Access Control

The access control in Opsview is dependent on the contact/user logged in and their role.

The flexible access control is introduced in Opsview 3.1.

A contact has one role. This role has many accesses.

The accesses available are listed here: access

To restrict pages, Opsview uses Catalyst::Plugin::Authorization::ACL.

In Opsview/Web.pm, use PACKAGE→allow_access_if and →deny_access_unless to allow or deny access to specified URLs.

Not that the URLs are checked from the most specific backwards up the URL.

If a rule fails, the next rule is examined. This is very important! Make sure you have tests that check whether it works as expected.

CONFIGUREVIEW and CONFIGURESAVE are access points for the configuration. The idea is that a user with only CONFIGUREVIEW can still view all the configuration screens, but not be able to make any changes or run any commands through the UI.

Normally, do not show any screens or links that are not applicable for the current user, but with CONFIGUREVIEW, still show the links, but say that no permission is allowed. This acts as a demonstration of features without allowing changes to be made.

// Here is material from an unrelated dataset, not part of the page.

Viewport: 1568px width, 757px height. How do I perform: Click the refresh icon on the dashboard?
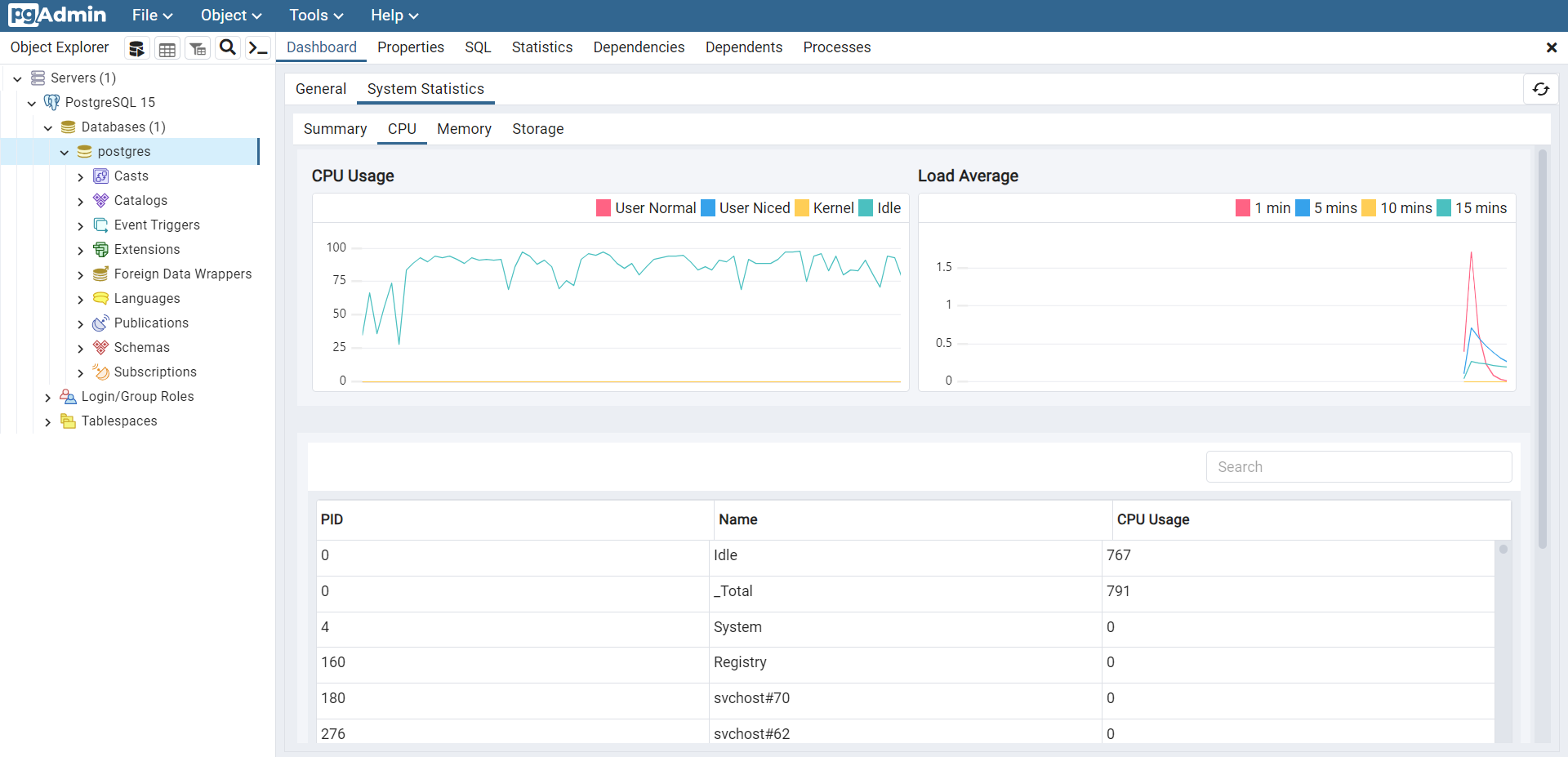[x=1540, y=89]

ADMINACCCESS is a catch all access at the moment. As you add new accesses, make sure only that specific access is required to do the task - do not say ADMINACCESS or {new access}.

When adding a new access which is a subset of an existing one (effectively splitting the access), make sure existing roles with that access are also updated to include the new access. This makes upgrades backwards compatible.